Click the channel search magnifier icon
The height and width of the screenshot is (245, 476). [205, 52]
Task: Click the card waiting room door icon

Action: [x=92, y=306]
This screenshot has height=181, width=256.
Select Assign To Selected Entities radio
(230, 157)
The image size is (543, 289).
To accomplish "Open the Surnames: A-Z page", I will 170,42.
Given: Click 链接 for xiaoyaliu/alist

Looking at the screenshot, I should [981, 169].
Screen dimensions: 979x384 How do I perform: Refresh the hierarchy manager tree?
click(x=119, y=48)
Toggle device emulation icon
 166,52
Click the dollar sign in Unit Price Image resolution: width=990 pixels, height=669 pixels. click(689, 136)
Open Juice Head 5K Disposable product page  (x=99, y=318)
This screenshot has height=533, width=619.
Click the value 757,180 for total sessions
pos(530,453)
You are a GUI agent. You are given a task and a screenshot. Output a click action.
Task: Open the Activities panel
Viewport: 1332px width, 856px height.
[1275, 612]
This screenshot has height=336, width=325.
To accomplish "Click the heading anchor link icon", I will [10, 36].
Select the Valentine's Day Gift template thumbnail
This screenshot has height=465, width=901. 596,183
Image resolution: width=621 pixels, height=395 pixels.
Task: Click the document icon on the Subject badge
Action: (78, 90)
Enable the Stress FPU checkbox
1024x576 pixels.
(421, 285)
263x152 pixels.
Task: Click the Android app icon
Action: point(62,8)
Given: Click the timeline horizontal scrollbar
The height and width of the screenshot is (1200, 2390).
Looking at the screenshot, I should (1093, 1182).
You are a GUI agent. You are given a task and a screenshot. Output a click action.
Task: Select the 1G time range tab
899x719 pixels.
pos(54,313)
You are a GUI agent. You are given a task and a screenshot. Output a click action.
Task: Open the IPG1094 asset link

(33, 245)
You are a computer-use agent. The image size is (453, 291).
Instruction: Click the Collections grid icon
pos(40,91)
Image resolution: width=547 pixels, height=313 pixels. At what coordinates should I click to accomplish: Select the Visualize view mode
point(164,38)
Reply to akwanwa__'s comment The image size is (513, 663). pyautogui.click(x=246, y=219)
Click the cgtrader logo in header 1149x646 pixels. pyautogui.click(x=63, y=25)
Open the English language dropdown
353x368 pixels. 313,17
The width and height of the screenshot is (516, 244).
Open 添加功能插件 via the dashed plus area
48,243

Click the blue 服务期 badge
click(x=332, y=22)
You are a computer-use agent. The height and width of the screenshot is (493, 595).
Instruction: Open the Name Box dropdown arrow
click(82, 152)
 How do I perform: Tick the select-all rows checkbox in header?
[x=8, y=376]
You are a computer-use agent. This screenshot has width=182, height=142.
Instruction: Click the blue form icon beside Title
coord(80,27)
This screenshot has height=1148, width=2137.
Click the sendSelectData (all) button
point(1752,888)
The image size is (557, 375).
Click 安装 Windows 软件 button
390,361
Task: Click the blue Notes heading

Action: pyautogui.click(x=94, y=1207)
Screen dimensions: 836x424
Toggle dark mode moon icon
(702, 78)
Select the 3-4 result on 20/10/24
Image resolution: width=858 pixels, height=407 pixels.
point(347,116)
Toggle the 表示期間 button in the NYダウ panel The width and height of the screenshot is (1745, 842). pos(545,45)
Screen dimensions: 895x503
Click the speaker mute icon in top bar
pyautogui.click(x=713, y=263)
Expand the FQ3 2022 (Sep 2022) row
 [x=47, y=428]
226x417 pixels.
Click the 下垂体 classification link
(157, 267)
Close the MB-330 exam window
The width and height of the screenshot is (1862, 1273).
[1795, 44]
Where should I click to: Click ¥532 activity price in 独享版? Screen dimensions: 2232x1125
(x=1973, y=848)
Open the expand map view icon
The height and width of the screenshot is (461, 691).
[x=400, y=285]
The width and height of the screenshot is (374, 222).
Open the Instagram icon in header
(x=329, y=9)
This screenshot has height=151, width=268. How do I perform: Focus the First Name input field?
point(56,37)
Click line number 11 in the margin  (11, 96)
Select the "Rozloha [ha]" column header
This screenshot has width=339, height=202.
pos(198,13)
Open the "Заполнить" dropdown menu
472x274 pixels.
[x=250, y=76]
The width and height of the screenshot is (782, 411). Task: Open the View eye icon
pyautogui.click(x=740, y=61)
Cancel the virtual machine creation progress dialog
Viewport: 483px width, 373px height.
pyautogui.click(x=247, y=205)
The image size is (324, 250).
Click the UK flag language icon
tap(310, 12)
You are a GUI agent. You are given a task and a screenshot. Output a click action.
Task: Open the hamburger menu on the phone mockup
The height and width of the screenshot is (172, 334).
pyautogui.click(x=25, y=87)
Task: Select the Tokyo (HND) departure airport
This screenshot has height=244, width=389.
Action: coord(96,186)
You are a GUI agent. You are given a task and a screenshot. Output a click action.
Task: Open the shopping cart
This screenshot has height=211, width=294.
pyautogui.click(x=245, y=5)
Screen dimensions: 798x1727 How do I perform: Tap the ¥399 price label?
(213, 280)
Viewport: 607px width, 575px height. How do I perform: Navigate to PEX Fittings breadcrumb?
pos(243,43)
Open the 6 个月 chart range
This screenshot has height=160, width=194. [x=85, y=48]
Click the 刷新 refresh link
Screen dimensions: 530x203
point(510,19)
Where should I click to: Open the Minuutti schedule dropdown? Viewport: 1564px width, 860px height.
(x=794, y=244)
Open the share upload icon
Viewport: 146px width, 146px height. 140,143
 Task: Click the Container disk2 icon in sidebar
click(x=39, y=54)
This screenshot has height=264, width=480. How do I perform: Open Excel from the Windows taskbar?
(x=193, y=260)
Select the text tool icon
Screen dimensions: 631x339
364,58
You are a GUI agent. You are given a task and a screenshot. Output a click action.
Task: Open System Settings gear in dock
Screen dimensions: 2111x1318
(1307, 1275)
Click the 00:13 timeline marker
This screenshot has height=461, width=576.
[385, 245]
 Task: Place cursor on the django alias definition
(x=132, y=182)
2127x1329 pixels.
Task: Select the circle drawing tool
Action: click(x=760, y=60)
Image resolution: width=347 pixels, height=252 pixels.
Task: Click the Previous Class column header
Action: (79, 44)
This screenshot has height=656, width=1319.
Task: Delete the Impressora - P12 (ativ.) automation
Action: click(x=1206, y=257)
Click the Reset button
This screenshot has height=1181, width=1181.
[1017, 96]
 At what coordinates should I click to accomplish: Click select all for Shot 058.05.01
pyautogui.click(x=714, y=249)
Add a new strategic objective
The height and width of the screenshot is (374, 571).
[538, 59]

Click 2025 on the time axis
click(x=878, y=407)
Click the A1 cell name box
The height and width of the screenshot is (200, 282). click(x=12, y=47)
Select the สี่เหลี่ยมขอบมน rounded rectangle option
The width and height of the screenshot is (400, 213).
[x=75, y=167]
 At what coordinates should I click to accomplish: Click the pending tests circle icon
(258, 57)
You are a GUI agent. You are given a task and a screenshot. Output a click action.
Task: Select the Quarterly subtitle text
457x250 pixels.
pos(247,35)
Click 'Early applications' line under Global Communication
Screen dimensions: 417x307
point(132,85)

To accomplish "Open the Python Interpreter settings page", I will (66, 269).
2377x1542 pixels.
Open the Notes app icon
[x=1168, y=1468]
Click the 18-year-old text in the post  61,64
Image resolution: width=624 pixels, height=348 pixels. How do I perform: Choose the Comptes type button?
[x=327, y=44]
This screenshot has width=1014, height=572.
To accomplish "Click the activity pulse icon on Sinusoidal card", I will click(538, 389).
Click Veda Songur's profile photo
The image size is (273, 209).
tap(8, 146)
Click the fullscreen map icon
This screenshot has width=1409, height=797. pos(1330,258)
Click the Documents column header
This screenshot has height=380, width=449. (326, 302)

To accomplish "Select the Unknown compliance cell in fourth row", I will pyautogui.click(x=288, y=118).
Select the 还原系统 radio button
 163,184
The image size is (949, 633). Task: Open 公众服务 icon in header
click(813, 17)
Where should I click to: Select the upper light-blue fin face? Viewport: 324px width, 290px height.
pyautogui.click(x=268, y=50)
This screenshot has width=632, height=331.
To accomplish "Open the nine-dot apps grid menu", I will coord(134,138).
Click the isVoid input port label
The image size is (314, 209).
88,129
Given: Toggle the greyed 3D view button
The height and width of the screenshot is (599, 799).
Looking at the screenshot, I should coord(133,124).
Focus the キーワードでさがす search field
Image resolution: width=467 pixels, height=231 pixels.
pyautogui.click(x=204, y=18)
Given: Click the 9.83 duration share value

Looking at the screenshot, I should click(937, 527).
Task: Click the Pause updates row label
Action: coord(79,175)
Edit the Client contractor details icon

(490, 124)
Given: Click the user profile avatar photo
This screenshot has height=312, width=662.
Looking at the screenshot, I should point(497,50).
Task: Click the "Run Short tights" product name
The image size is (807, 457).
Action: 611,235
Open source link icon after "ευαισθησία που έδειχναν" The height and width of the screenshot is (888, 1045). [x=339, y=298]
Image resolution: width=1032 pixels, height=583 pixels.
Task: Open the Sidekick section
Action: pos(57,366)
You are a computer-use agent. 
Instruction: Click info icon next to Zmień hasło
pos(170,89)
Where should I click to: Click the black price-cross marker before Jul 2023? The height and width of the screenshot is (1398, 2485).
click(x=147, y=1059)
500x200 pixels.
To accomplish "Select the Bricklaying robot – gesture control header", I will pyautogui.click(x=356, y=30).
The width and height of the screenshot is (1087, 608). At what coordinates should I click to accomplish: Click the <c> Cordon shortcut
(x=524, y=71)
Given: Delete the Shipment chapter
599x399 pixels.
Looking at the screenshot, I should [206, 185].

WHAT YOU NEED TO DO: Repeat every row from the line containing "Task: Place cursor" down to the line containing "This screenshot has height=1181, width=1181.", keeping both of those lines and reproducing each one precisely as it appears.

SOLVED PROBLEM:
 Task: Place cursor on the django alias definition
(x=132, y=182)
2127x1329 pixels.
Task: Select the circle drawing tool
Action: click(x=760, y=60)
Image resolution: width=347 pixels, height=252 pixels.
Task: Click the Previous Class column header
Action: (79, 44)
This screenshot has height=656, width=1319.
Task: Delete the Impressora - P12 (ativ.) automation
Action: click(x=1206, y=257)
Click the Reset button
This screenshot has height=1181, width=1181.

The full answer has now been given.